Boateng was transferred to LA Galaxy of Major League Soccer in January 2016. He made his debut against the Colorado Rapids on 12 March 2016, where he replaced Mike Magee, but was unable to save the Galaxy from a 1–0 loss. He scored his first goal for the club on 23 April 2016 against Real Salt Lake, helping the Galaxy to a 5–2 victory, while also notching two assists. This performance earned him Player of the Week honors. Boateng scored his second goal of the season on 7 September, the first goal of a 3–3 draw at RSL.

During the 2016 MLS Cup Playoffs, in LA's knockout round match against Real Salt Lake, Boateng fouled Javier Morales, conceding a penalty which was successfully taken by Joao Plata to tie the game at 1. However, Boateng atoned for his mistake by scoring two goals within eight minutes, leading Galaxy to a 3–1 win. After the game, teammate Landon Donovan compared Boateng's first goal to Lionel Messi, saying that "he has that in him", while manager Bruce Arena described his performance as an "excellent, break out game".

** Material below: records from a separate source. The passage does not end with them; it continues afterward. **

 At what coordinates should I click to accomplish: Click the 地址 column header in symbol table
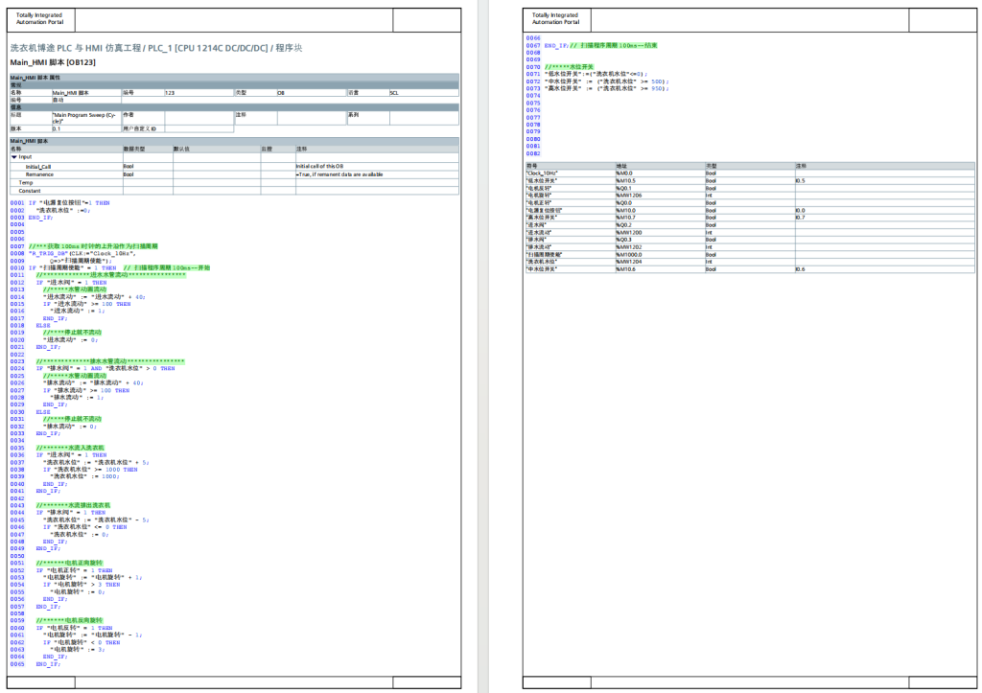tap(621, 166)
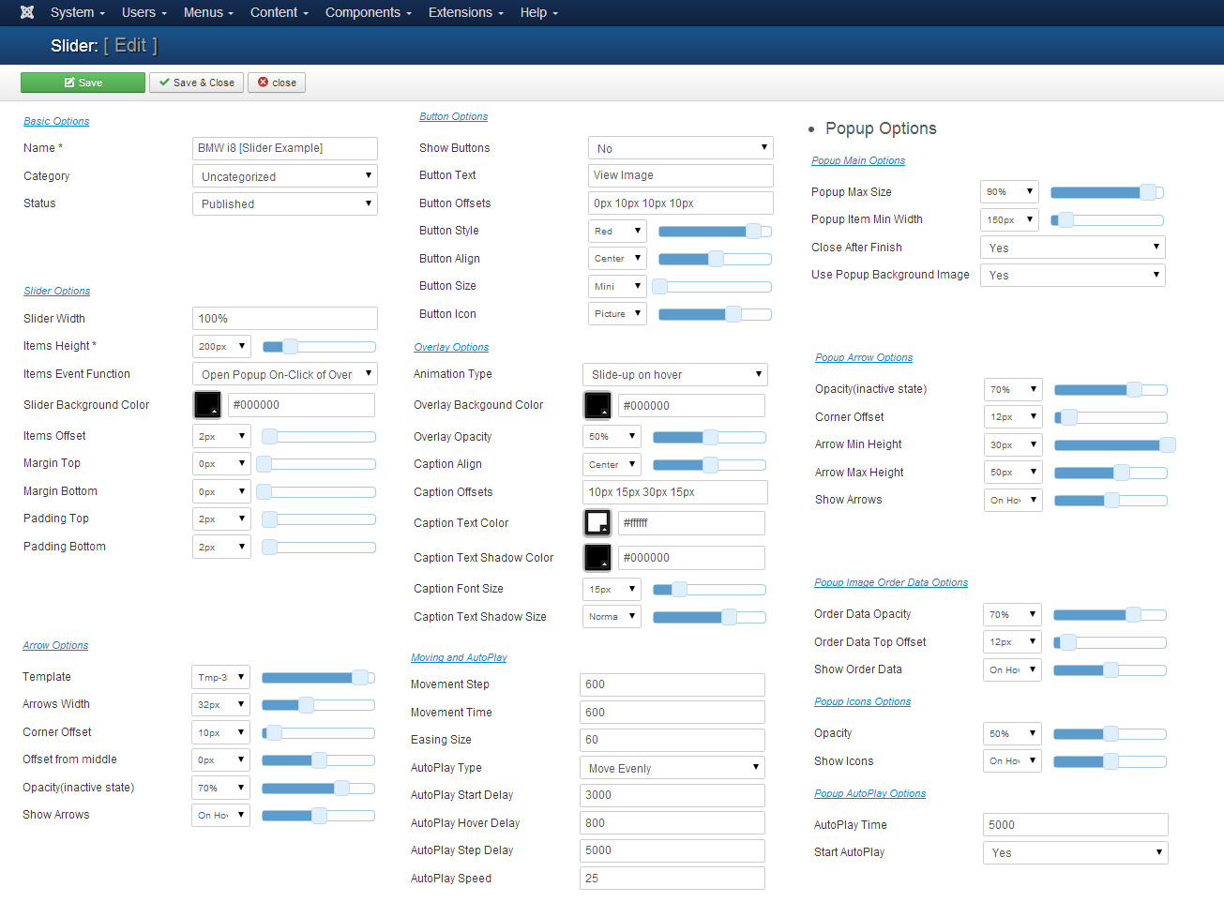Open Slider Background Color swatch
Screen dimensions: 1224x917
pos(207,405)
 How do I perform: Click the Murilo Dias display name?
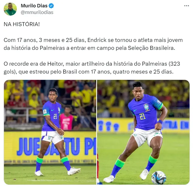pyautogui.click(x=34, y=6)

Boateng's contract with LA Galaxy concluded at the end of their 2018 season. Boateng re-signed with Galaxy on 14 January 2019.

===D.C. United===
On 7 August 2019, Boateng was traded to D.C. United in exchange for $250,000 of Targeted Allocation Money. He made his first appearance for DC United in a game against the Vancouver Whitecaps FC on 17 August 2019, subbing in for Leonardo Jara in 67th minute. His 2020 option was exercised by D.C. United after the 2019 season.

===Columbus Crew===
On 14 August 2020, Boateng was traded to the Columbus Crew in exchange for Axel Sjöberg, reuniting him with former LA Galaxy teammate Gyasi Zardes. He made his debut on 20 August 2020, coming on as a substitute in a 3–0 win over the Chicago Fire. Later that season, he won the 2020 MLS Cup with Columbus. His fellow Ghanaian compatriots Jonathan Mensah and Harrison Afful played the full 90 minutes though. Columbus declined their contract option on Boateng following their 2020 season.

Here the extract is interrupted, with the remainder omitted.